[发明专利]通过使用邻近条形编码分析分子复合物的概况的方法

说明书

本发明涉及用于通过用分子构建体的至少一个集合标记属于相同复合物的分子而研究个别分子复合物的组分的方法，其中所述集合的各成员包含独特标识序列(UIS)和至少一个共同标签序列(CTS)，所述独特标识序列是对于所述集合的各成员独特的核酸序列，所述共同标签序列是所述集合的所有成员共同的核酸序列，所述方法通过以下实现：‑通过将所述分子构建体连接或杂交至所述复合物的核酸分子、或将所述标签连接或杂交至与特异性结合至所述复合物的组分的亲和结合剂连接的核酸而将所述分子构建体连接至所述复合物，‑通过在核酸聚合反应中使用所述分子构建体标签作为引物或模板而标记属于所述相同复合物的分子，和‑通过分析UIS和CTS的组合来分析所述分子复合物的组成。

发明领域

本发明涉及分子生物学方法，并且尤其涉及研究分子诸如DNA、RNA和蛋白的复合物或研究单细胞中的这些分子的方法。

发明背景

目前存在几种可用于研究分子复合物(例如蛋白复合物、蛋白-DNA复合物)的技术。共-免疫沉淀(共-IP)使用不同的捕获抗体和检测抗体来分析相互作用蛋白复合物。邻近连接测定(PLA)或邻近延伸测定(PEA)使用以下理念：仅当两个或更多个亲和探针结合至相邻或相互作用蛋白时，使抗体上缀合的结合的DNA寡核苷酸邻近，且因此允许酶促连接或延伸和形成新的可扩增的报告DNA分子。在染色质免疫沉淀测序(ChIP-seq)中，使用抗体来捕获具有其结合的DNA片段的目标蛋白。然后将DNA片段测序以揭示蛋白在染色质上结合的位置。

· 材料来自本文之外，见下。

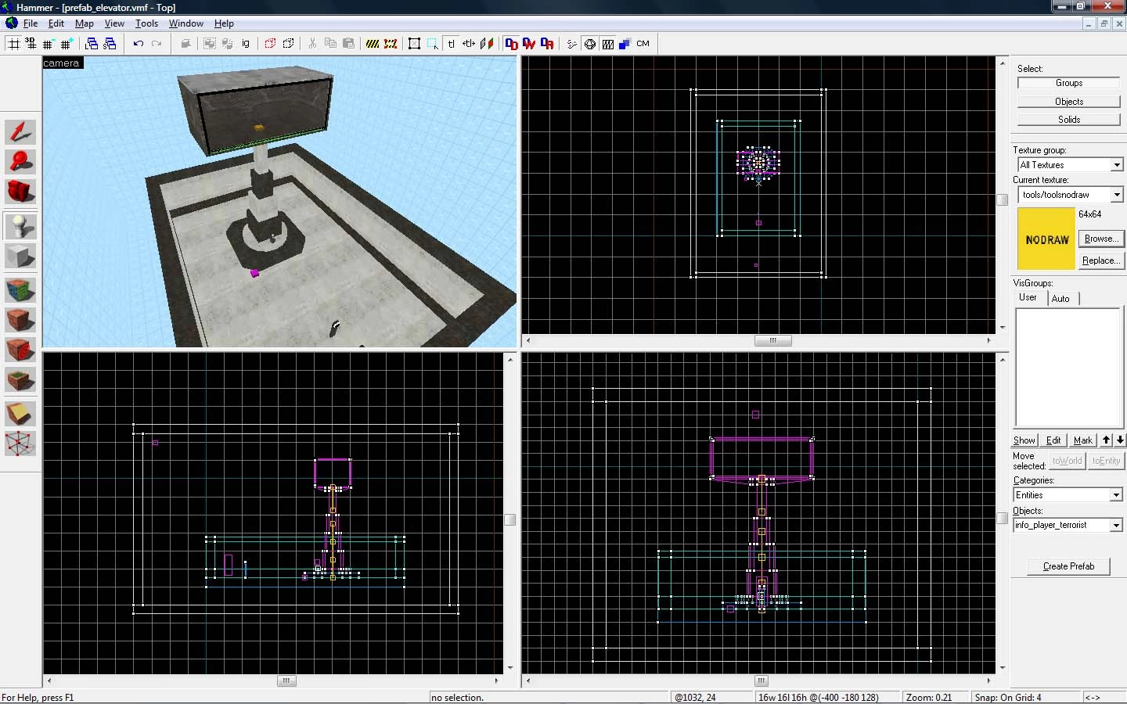Choose the Entity tool lightbulb icon

click(20, 227)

当在分子水平研究生物调节时，这些方法已经提供了有用知识。然而，所有这些方法都具有不能鉴定和定量来自各个别复合物的所有组分、特别是分析所述复合物的概况的限制。例如，Chip-seq能够揭示蛋白结合至染色质的位置，但它无法揭示两个或更多个蛋白是否同时结合至染色质上的相同区域。

对于单细胞研究，流式细胞仪允许细胞流过细通道和以高达几千个细胞/秒的速度逐个检测来自单细胞的信号。为了平行分析几种蛋白，不同抗体可以用不同荧光团标记。然而，当同时检测许多荧光信号时，可以出现光谱重叠。为了避免该问题，质谱流式细胞仪(mass cytometer)，通过使用质量同位素来标记抗体，可以最小信号重叠分析多于30种蛋白。然而，多重容量(multiplexing capacity)在基于流的测量中仍然受限，并且它们还不适合于核酸分析。一种针对单细胞实现高度多重分析的方式是通过将细胞分选入分离的反应孔中，且分别分析各单细胞的组分。例如，在单细胞RNA-Seq中，手动或在自动化帮助下将单细胞分选至单一孔中，所述自动化例如，荧光活化细胞分选(FACS)，随后细胞裂解，逆转录(RT)和测序具有样品条形码的文库制备物。然后，可以将不同细胞的条码编码产物合并在一起且通过下一代测序(NGS)进行测序。通过该程序，可能分析几百个细胞，但分选许多单细胞，例如多于10 000个单细胞且个别进行随后的文库制备仍然是非常费力的。甚至使用自动化系统，如C1™单细胞自动制备系统，制备许多细胞的测序文库仍然是困难的任务。

WO2012/042374目的在于提供用于使用具有独特序列的核酸分子标签测定样品中的分子的数目或浓度的方法。

Hindson等人, Analytical Chemistry, 2011, 83, 8604-8610公开了用于DNA拷贝数的绝对定量的高通量液滴数字系统。

WO2012/048341目的在于提供用于高通量单细胞分析的方法和组合物。所述方法和组合物可用于基因组和转录组分析，以及抗体发现、HLA分型、单体型分析和药物发现。

Binladen等人(PLoS ONE 2(2):e197)使用用59-核苷酸标签化的引物的常规PCR以便从多个样本生成同源DNA扩增产物，随后通过高通量DNA测序系统进行测序。随后通过59标签分析将各DNA序列回溯至其个别来源。